Toddlers have no self-regulation. Their emotions can swing like a pendulum.
One moment my toddler asked for an apple and I went to get an apple. The next moment, she screamed “NO APPLE” and blamed you for bringing it over while kicking, screaming, pounding on the floor or throwing things.
A tantrum is not a pretty sight. It can happen at home, in a restaurant, in a toy store, etc. When it happens in a public place, a toddler’s tantrum can be both embarrassing and stressful for the parents.
Despite this, I still want to say this out loud:
I love toddler tantrums and you, as a parent, should, too.
Baby’s Brain Development
Some people will probably say that I’m crazy. But no, I’m not.
I love toddler tantrums because they are actually good for my kid.
If handled properly, tantrums are good for a young child’s brain development.
When babies are born, their brains are not yet well developed.
Developing a baby’s brain is in some way akin to building a house. First, there is the genetic makeup. Genetics determines a basic plan for a child’s brain development.

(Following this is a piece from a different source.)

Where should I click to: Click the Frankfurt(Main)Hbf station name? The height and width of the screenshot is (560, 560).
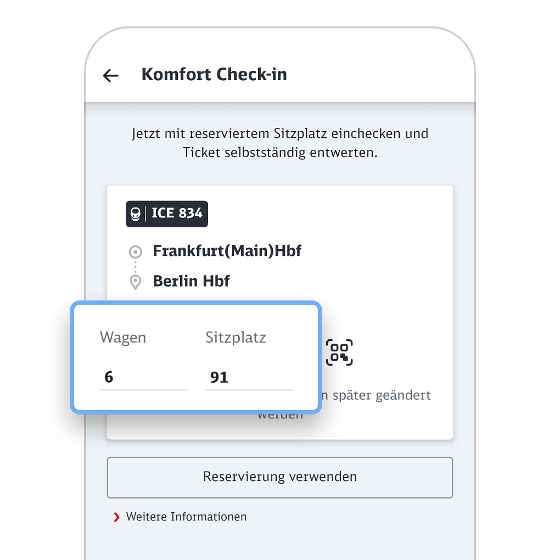click(227, 251)
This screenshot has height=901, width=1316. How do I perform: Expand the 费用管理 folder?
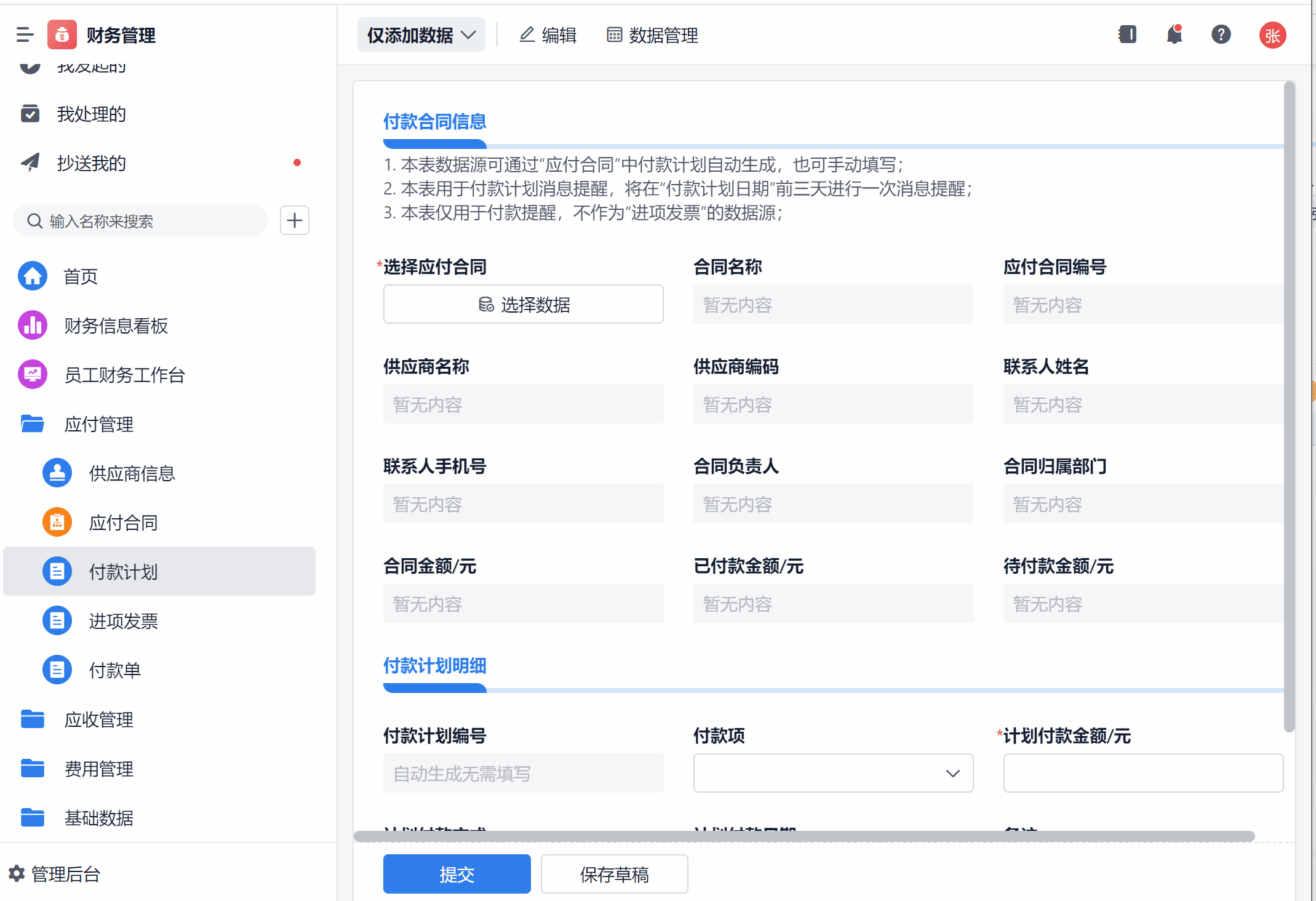pos(98,769)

It acts as a blueprint for the brain’s architecture. Then there is life experience as the construction material.
The initial life experience when the brain begins to develop can have a profound influence on the brain’s architecture.
Just as using adequate and quality foundation material can build a good foundation in a house, having adequate and quality initial life experience allows good developmental foundation to form in a baby’s brain.

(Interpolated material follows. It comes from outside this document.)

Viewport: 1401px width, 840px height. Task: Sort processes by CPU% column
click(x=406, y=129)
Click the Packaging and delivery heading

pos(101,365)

Emotion regulation is a child’s effort to manage, inhibit, enhance or modulate emotions. The ability to self-regulate lays the groundwork for further brain development.
Studies show that children who can master emotion regulation throw fewer tantrums, recover faster when they have fits, form better friendships and exhibit less behavioral problems. As they grow up, they also tend to do better in school and lead more satisfied lives in adulthood.
Helping children learn to self-regulate is, perhaps, parents’ most important job and temper tantrums are golden opportunities to do so.
When we interact with our kids during their tantrums, we are directly teaching them how to deal with big feelings and how to handle difficulties in life.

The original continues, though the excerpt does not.